What We Think
April 10, 2020
Malta – Notional Interest Deduction Rules
Through the introduction of the Notional Interest Deduction Rules (‘NID’), Malta has brought the tax treatment of debt and equity on equal footing. Prior to these rules, debt financing was more favourable from a tax perspective, since the return to the investor (the interest) is tax deductible, whereas the return to an equity investor (dividends) was not.
These Rules provide for a tax deduction for sums that are deemed to be payable by way of interest on risk capital. For a company resident in Malta, ‘risk capital’ includes:
- Share Capital;
- Share Premium;
- Positive Retained Earnings;
- Interest free loans;
- Other reserves resulting from a contribution to the company.
The deemed interest is worked out using the following formula: Y = A x B.

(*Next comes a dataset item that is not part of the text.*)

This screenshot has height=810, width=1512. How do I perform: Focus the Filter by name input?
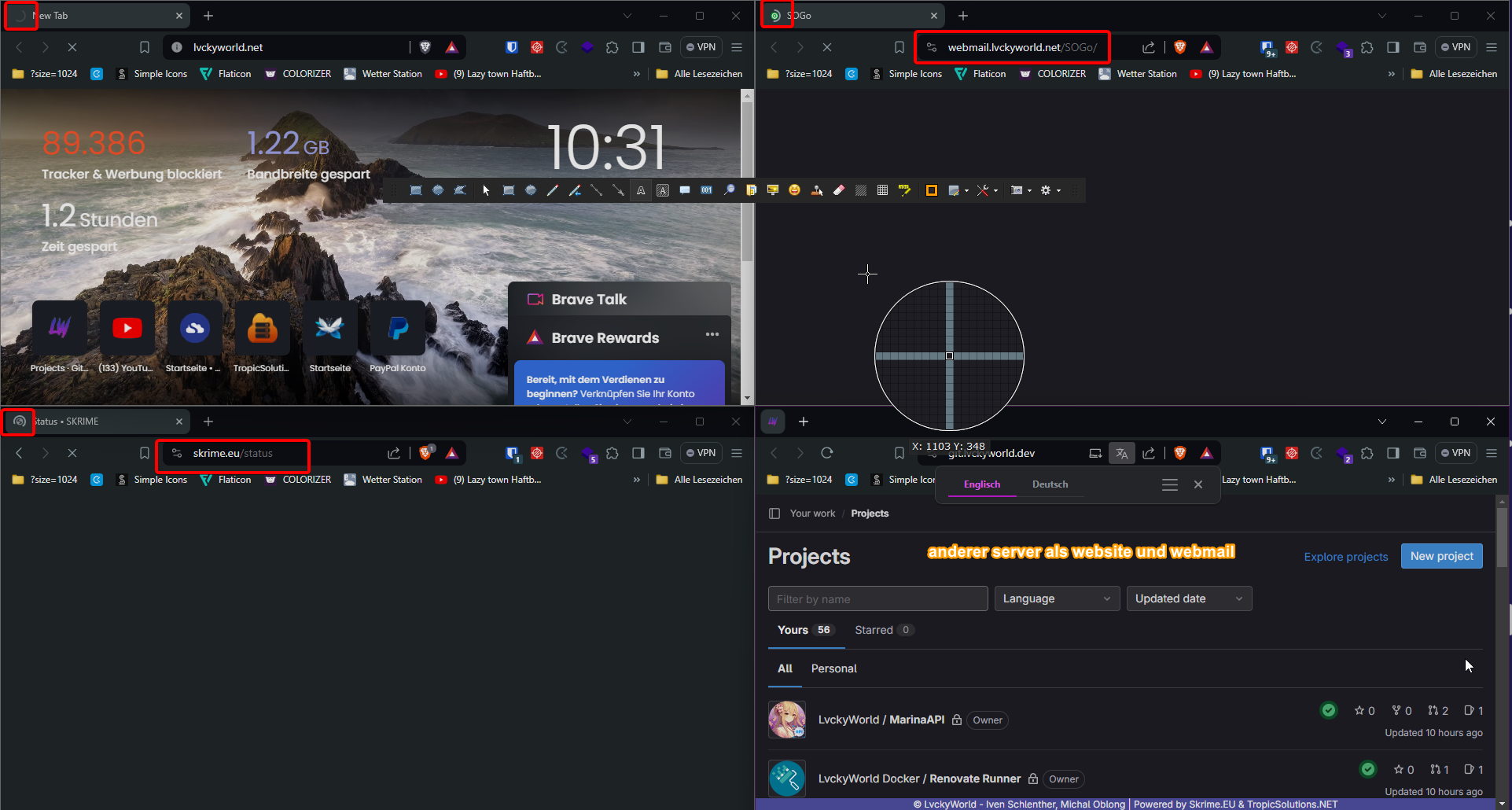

Whereby ‘A’ represents the interest rate, which is the risk-free rate set by reference to the yield to maturity on Malta Government Stocks with a remaining term of 20 years, plus 5% and ‘B’ represents the risk capital, which includes the items listed above.
The total deduction cannot exceed 90% of the entity’s chargeable income for the year, and if the amount of interest on risk capital exceeds such amount, any excess may be carried forward to subsequent years.
Where a company claims such a deduction, the shareholder(s) are deemed to have received interest income equal to the amount of interest on risk capital claimed by the entity, according to their proportions of the nominal value held at the end of the year.